Nehru is part of a Penguin Lives series and doesn’t claim to chart pathbreaking new ground. Much of the material is drawn from secondary sources and a great deal of it, such as Motilal’s devotion to his son, Jawaharlal’s neglect of Kamala and Indira, sharp differences with Gandhi and Bose, the Robert Frost poem discovered on his study table, have passed into folklore.

Tharoor’s portrait is seductive not for its information but for its insight into the freedom struggle’s most glamorous figure and for the deft warp and weft between unfolding events and the progress of a human life. The effect of Jallianwala Bagh on Nehru’s political development, the toll of long imprisonment and the electrifying influence of international meetings such as the Brussels Congress against Colonial Oppression are woven into the evolution of the mercurial, hot-headed, refined, short-tempered, courteous man, who succumbed in the end to an economic structure that was far too theoretical and far too driven by emotional nationalism — the benevolent patriarch whose ‘‘imperial travels’’ among the Indian masses led him, as it turned out, towards a faulty grand design. ‘‘The people’’ became an inert thing which had to be moulded and enhanced by Nehru’s own act of will because of a subliminal suspicion of the illiterate. Tharoor’s Jawaharlal is irresistible, but he is also a monumental egoist, he is a passionate politician, yet unable to build a new generation of leaders.

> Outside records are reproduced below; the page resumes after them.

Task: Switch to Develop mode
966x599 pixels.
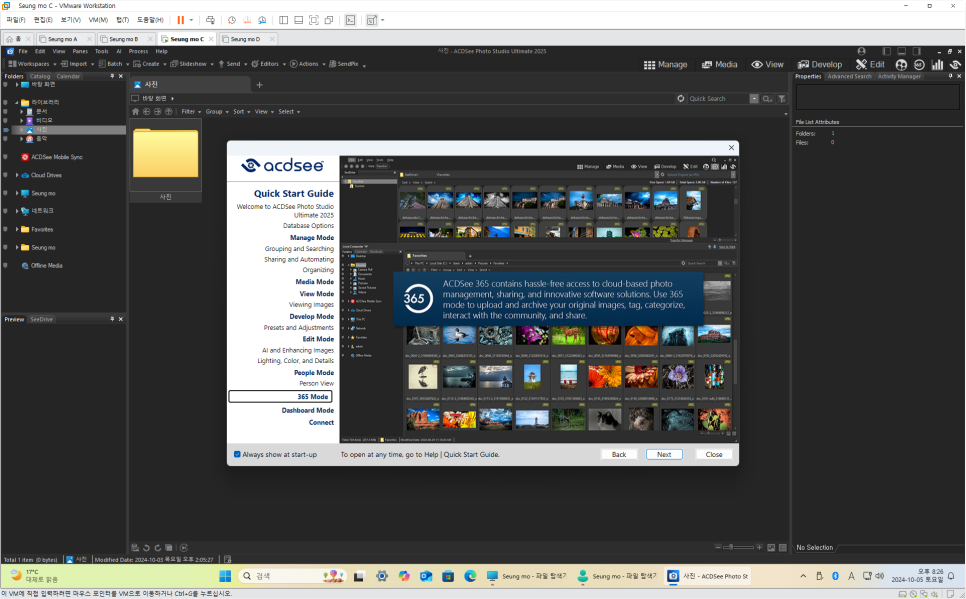Action: pos(820,63)
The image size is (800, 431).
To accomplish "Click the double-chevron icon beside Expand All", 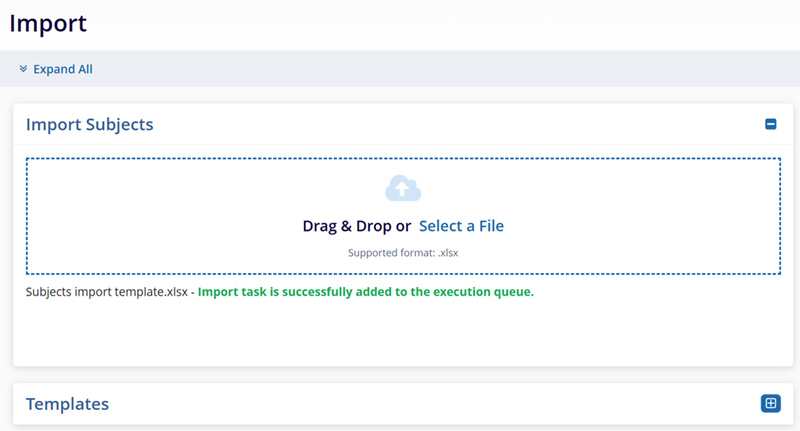I will [23, 69].
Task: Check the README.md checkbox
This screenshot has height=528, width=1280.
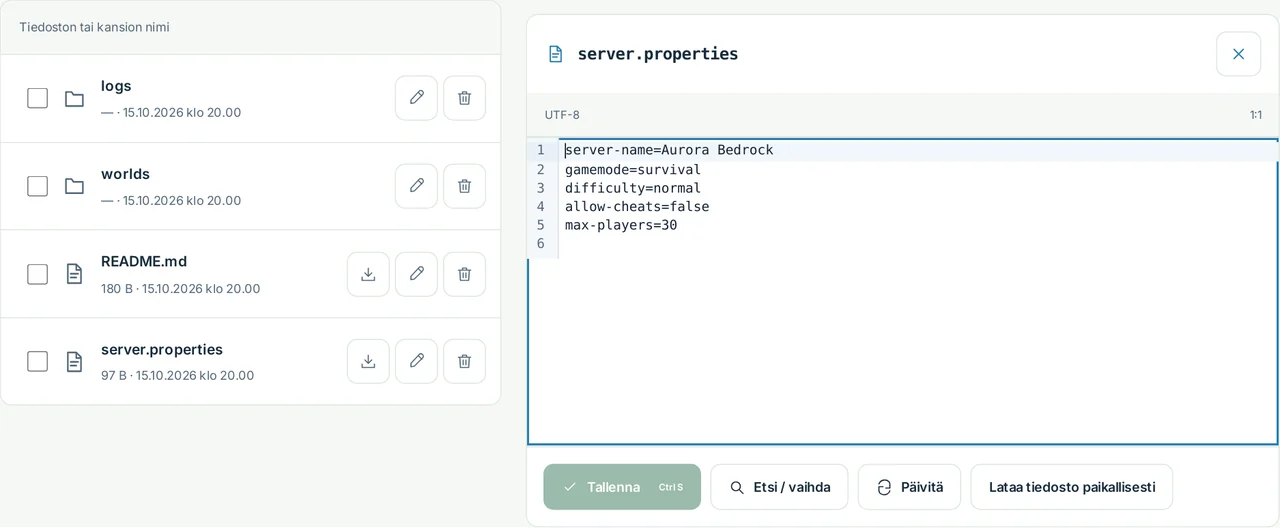Action: click(x=37, y=274)
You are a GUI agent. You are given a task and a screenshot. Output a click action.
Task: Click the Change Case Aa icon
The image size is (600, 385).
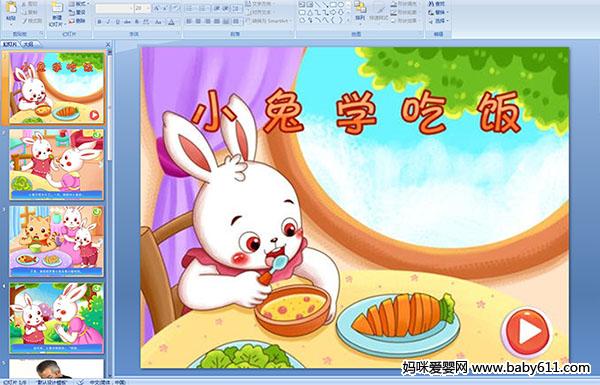pos(158,22)
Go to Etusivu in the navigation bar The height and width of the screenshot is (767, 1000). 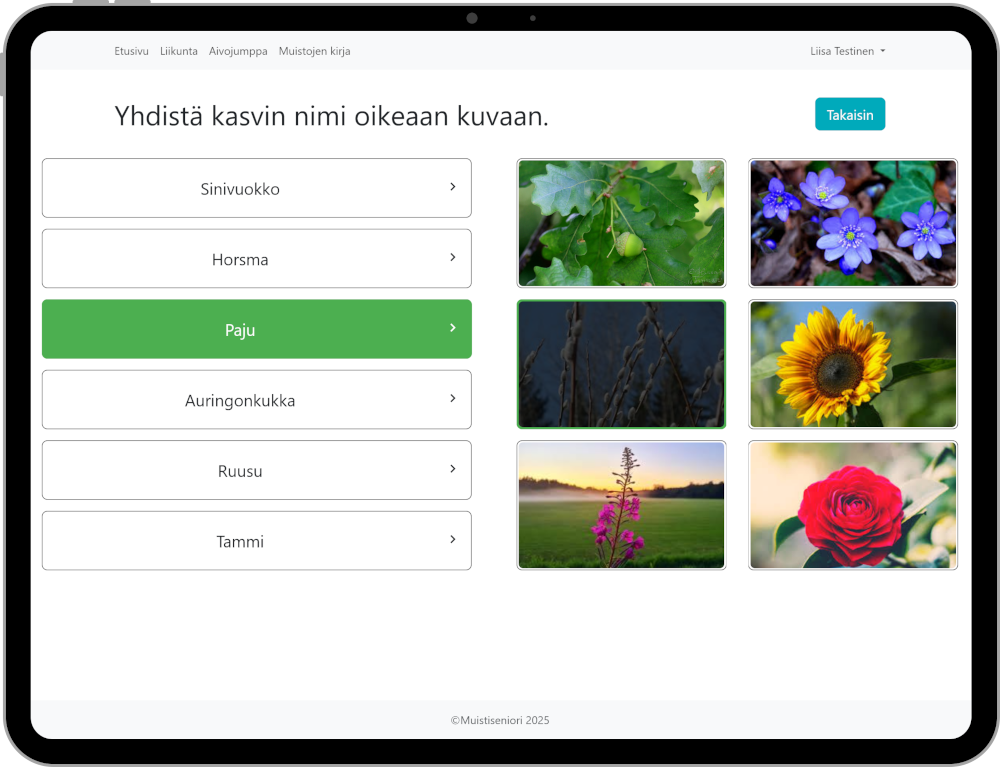click(131, 51)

One relationship Tharoor might have dealt with superbly had he turned greater attention to it was Nehru’s relationship with Gandhi. What peculiar attraction lay at the centre of that ever-changing relationship? Was Nehru’s own insecurity about India at the heart of his reverence for his “Bapuji”? Tharoor’s questioning, subtle narrative opens the door to deeper questions about the man in whose mind modern India first came to life. Nehru emerges as flawed and lonely but, as the author suggests, let us never forget that the foundations of democracy that were laid half a century ago have proved deep and irreversible.